Today I turn 74 and I've never seen peace and I've never, ever paid $70 to fill my gas tank. Death abroad and a war-driven inflationary economy at home.
The worst thing about war is the death and devastation. Five million Ukraines have fled the country.
My art is on Instagram @klonskyart
The worst thing about war is the death and the devastation it brings to the common people caught up in the middle of it.
I’m thinking about war as I turn 74 years old today.
I’ve never had a birthday where there wasn’t a war somewhere in the world.
May 8, 2022 marked 77 years since the end of the Second World War in Europe - VE Day. While Word War II claimed millions of lives on foreign soil, wars around the world is still a reality.
For example, he war in Ukraine is both a regional conflict and and big power proxy war.
The United Nations reports that five million Ukraines have fled their country.
Here at home the war has played a great part in the painful inflation, a 10% increase in the cost of food just in May over the same month a year ago.
We celebrated my birthday over breakfast out and spent seventy bucks to fill the gas tank.
What part does the war play in the cost of goods and services at home?
How long will working people be willing to pay it?
When Congress and the President agree to spend $40 billion more on the war in Ukraine, that’s a big check and not the only war check the U.S. has written.
Mark Zendi, Moody’s chief economist believes that the war in Ukraine is the main driver of U.S. inflation.
In his analysis, Zandi pushed back against other economists like Steven Rattner and Larry Summers, who have blamed the Biden administration’s $1.9 trillion American Rescue Plan, during which Americans received $1,400 stimulus checks, for contributing to inflation. In fact, Zandi believes that the American Rescue Plan represented only 0.1% year-over-year growth. (Fortune)
Zendi argues that the Ukraine War accounts for as much as a third of inflationary costs to the American people.

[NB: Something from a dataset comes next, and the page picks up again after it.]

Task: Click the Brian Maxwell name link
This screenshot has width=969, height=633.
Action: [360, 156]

There are other costs as well.
Heavy costs to the lives of those caught in the middle of it.
There is the threat of the war expanding to other nations and to nuclear confrontation.
There is the loss of food to millions in the global south who have depended on Russian and Ukraine food production.

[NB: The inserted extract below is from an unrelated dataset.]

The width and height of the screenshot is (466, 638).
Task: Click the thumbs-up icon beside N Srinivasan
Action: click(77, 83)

There is the likelihood that the war-driven inflationary economy will cost the Democrats control of Congress in November and the White House in 2024.
Over my 74 years I have learned that wars are never cost free.
Happy Birthday,Fred!
I hope that in the second half of your lifetime
you find world peace in (or for) our time and
will become able to talk with your friends
without spending the first 20 minutes of
the conversation talking about mutual
health issues.
Jim Keating
Happy birthday. I just finished "Consequences of Capitalism" by Chompsky and he illustrates that since the end of WWII the us is/ has been responsible for 20 million worldwide deaths. War isn't the answer ever. The military industrial complex is what keeps our gun culture alive and all of the B.S. about "war on terror". War on terror is a blank check for militarism.... It's all complete garbage and we as a society need to do better.